Case study

Ten Green Bottles Powys

A Welsh social enterprise working with the local community to find innovative and unique ways to recycle glass.

Set in the heart of a rural village in Mid Wales, Mid Radnor is home to Ten Green Bottles, a social enterprise that recycles glass and provides marginalised groups with work and volunteering opportunities.

Founded in 2007 by Lorainne Powers, Ten Green Bottles aims to be a sustainable business that creates beautiful glass items, while impacting positively on the environment through the diversion of glass from landfill. It also improves local job prospects for people often excluded from the workplace, for example, people with mental health issues, learning difficulties or the long term unemployed.

With a product range spanning jewellery to tableware, Ten Green Bottles sells its goods via its website and gallery shop, and to individual customers and trade buyers. All profits are reinvested back into the business so that it can continue its research into innovative ways of using local waste glass.

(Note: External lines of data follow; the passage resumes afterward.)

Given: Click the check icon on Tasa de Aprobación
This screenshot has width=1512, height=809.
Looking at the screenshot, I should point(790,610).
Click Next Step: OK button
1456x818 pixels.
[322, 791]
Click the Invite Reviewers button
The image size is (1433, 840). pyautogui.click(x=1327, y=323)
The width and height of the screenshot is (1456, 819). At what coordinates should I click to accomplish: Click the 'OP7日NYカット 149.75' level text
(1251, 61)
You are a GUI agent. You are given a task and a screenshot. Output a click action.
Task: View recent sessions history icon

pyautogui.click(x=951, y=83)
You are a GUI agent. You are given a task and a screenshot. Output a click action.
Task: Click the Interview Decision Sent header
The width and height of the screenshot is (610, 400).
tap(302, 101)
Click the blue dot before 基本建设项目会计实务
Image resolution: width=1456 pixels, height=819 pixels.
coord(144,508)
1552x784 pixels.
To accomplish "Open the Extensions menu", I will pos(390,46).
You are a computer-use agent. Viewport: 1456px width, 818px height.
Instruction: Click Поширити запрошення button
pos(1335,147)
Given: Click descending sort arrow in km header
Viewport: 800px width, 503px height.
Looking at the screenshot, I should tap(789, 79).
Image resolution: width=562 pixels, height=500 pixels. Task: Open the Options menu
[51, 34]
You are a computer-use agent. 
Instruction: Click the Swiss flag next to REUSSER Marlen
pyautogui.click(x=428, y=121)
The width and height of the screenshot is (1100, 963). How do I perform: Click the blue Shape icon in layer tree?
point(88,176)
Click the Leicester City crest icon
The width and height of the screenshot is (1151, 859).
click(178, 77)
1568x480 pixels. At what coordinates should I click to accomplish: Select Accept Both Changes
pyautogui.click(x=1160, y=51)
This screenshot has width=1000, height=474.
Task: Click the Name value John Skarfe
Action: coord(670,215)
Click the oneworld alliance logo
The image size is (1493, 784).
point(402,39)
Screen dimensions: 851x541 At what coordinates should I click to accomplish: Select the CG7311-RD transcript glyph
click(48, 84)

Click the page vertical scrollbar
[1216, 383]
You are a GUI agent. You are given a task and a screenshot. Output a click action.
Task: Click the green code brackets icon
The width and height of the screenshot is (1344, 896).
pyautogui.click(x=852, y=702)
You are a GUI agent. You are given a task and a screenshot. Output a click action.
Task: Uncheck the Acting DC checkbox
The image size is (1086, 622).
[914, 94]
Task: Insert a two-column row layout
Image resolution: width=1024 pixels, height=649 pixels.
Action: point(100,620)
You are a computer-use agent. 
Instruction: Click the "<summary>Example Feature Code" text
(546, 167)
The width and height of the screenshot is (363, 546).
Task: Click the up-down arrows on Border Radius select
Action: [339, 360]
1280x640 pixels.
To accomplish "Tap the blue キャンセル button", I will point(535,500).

Most recently Ten Green Bottles has developed a packing solution which has seen it develop its own textile unit – Ten Green Bags – which now designs, and manufactures bags handcrafted from 100% recycled material.

It is also working with six PhD students from Aberystwyth University on a three-year project to test the properties of glass, to design and manufacture an artistic product to be used in conservatories to absorb heat and use the energy to heat water.

Lorainne Powers, managing director of the CIC, says: “We have high graduate unemployment rates in the area so this project will give students much needed experience in designing and manufacturing a product and to bring it to market and make it a reality.”

Sales have grown each year and, during its first three years of trading, Ten Green Bottles has recruited more than 900 volunteers participating in a series of workshops. Powers says: “We had a great cohort of Future Jobs Fund employees, about 80 per cent of whom have moved on into employment as a result of their time with us.”

Extolling the virtues of being a CIC, Powers says: “The CIC structure is a fantastic alternative for us. We are a business with social aims. I was clear from the outset that I did not want us to be a charity. We are clearly for profit but happy to have an asset lock that ploughs our profit back into the local community. It’s the old fashioned way of doing business.”

What does the future hold for Ten Green Bottles? “The research and development part of the business will give us the edge,” says Powers. “We are seriously competing in the marketplace and we’re at the heart of fair trade.

Products are made in Wales by recycled goods from the local area, by local people who have often been brushed aside. We believe we’re a good template for other businesses.”

Name Ten Green Bottles Powys
Location New Radnor, Powys, Wales
Company structure CIC limited by guarantee
Founded July 2007
Community interest statement Aims to become a template for sustainable enterprise that provides work for all, develops a range of ethical products from recycled resources and educates by example.